• EXERCISE DESCRIPTION
Only the number is needed: how many lines of the records include "will"?
......
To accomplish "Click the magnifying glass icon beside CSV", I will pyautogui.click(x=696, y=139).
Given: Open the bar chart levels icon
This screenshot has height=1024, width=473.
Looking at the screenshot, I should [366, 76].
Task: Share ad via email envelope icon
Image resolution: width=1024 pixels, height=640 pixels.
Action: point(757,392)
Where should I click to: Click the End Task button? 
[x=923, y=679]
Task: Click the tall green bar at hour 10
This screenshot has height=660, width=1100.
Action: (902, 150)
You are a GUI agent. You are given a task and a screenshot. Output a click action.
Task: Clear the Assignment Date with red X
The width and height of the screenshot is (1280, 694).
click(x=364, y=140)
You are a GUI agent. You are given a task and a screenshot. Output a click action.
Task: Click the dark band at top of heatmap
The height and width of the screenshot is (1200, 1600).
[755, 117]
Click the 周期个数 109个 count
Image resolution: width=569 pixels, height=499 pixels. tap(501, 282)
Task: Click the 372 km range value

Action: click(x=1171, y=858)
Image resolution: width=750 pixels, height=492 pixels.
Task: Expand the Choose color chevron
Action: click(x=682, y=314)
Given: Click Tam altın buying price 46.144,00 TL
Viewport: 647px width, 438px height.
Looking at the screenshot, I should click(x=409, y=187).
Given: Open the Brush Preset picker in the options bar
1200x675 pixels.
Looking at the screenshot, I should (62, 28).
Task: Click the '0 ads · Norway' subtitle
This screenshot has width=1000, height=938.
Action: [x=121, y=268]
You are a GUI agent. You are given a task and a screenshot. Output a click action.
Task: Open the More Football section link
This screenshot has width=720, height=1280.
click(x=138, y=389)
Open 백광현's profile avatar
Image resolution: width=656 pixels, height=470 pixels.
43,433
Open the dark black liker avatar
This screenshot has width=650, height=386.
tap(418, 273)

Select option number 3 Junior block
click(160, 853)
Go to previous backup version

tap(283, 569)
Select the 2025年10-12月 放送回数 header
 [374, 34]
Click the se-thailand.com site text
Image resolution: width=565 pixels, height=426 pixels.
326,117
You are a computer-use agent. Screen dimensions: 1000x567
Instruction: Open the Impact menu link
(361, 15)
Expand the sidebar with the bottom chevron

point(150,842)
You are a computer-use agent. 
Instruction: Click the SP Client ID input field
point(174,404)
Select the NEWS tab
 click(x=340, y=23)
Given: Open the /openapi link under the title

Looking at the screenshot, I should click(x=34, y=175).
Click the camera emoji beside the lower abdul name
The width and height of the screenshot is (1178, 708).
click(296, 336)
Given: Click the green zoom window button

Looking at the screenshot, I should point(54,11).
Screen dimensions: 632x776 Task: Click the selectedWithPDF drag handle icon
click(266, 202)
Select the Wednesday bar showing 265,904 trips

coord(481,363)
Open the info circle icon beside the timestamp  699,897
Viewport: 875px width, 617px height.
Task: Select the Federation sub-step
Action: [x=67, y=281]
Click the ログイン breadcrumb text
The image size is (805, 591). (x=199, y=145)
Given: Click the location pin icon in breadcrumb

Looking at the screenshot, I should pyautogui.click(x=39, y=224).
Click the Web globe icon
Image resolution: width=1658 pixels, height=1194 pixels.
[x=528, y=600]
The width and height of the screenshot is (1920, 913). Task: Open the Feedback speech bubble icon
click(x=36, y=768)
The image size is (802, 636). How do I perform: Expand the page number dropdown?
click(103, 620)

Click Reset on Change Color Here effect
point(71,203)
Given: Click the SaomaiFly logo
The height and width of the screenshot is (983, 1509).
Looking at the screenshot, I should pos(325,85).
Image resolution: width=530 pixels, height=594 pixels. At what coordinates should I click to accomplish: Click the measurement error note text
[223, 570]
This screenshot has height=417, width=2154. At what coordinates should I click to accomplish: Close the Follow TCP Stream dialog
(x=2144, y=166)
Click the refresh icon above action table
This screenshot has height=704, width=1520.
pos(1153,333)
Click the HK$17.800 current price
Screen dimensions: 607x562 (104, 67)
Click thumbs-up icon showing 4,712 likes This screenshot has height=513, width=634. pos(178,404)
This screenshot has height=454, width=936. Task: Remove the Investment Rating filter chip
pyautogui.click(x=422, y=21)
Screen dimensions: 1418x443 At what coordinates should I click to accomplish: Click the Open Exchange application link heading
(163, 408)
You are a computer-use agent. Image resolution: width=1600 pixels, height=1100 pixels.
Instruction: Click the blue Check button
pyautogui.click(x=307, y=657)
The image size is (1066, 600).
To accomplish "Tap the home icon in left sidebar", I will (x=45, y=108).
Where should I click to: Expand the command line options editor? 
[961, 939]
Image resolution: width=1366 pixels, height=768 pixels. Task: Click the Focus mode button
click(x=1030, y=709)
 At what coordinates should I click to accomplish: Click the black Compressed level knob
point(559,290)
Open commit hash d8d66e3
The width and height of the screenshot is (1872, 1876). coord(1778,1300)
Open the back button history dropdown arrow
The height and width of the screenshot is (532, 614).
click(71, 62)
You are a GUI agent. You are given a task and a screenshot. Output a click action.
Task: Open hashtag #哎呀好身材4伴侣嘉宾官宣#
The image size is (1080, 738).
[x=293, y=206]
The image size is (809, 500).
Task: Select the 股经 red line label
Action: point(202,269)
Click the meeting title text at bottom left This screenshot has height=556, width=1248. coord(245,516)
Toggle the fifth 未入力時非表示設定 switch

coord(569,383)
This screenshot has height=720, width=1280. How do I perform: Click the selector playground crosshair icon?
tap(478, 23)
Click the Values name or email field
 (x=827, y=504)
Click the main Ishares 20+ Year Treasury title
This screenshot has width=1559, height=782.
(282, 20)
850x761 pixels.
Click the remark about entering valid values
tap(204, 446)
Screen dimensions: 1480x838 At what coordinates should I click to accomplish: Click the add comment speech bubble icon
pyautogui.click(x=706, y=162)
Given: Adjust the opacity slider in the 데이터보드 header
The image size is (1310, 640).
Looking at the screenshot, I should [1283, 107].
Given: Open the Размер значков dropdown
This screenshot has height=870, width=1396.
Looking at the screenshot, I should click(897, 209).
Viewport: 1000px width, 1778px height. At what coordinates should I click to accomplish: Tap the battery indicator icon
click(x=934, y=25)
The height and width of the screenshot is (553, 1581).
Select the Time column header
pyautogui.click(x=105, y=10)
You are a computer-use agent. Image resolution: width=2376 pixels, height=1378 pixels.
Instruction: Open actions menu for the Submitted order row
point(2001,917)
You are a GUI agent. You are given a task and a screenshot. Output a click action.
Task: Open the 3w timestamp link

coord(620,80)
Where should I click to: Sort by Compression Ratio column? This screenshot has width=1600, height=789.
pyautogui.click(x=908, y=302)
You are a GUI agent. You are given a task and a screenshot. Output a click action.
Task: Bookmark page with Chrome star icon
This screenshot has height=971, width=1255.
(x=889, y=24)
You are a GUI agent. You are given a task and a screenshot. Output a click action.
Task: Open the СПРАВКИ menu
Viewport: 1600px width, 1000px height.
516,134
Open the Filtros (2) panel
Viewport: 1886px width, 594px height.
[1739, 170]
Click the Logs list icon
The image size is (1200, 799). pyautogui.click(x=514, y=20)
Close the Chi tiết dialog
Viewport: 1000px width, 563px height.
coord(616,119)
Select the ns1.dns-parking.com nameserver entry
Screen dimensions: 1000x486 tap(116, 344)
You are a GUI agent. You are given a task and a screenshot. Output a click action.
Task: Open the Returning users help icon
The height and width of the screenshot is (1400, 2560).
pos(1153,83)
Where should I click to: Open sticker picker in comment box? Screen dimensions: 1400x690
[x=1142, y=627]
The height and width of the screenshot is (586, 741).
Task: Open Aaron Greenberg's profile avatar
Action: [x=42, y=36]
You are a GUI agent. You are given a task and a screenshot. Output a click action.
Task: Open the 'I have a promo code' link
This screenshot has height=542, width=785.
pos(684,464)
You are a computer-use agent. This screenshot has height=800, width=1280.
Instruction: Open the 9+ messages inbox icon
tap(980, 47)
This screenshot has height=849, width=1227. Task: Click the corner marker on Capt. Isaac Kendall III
......
• OUTPUT FOR THIS TASK
2